◆ Recorded data
________________________________________

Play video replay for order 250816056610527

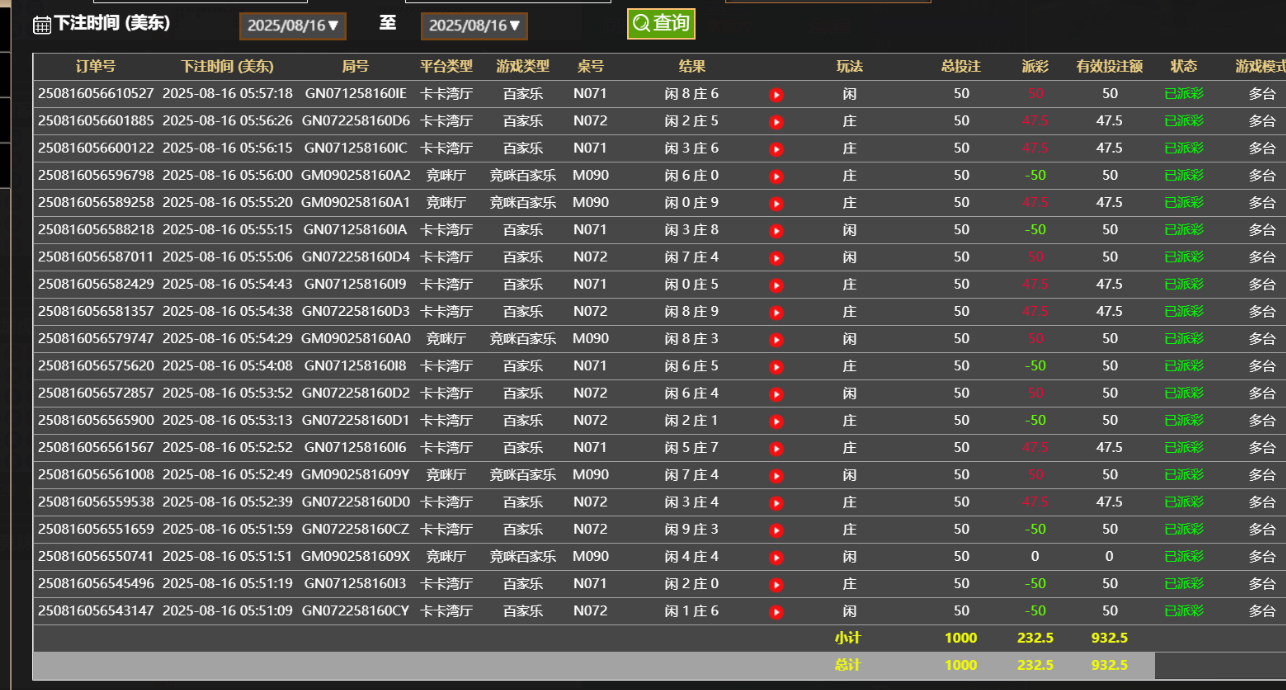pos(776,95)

________________________________________

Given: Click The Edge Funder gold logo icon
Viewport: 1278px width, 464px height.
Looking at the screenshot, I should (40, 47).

________________________________________

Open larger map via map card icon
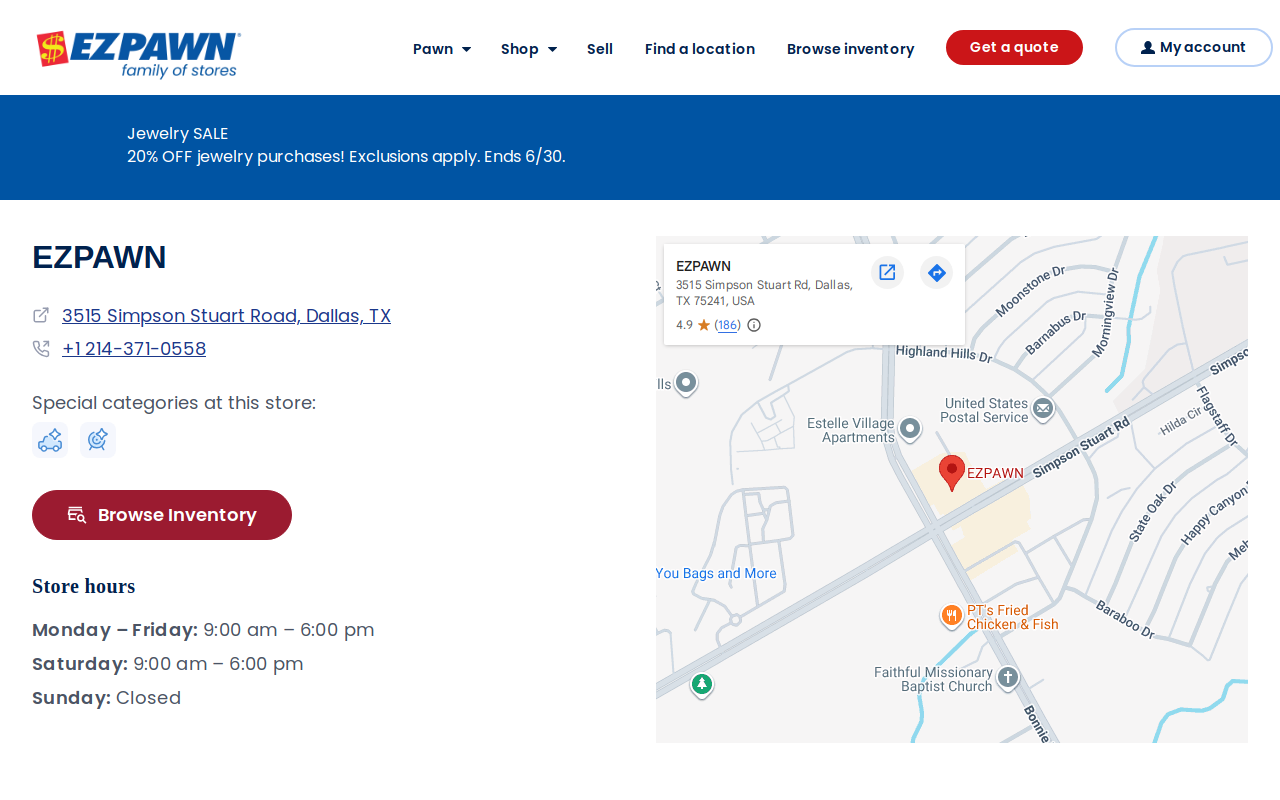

________________________________________

◆ What the exercise asks
A single figure must be given: how many lines of the records above include the string "icon".

◆ Response box
2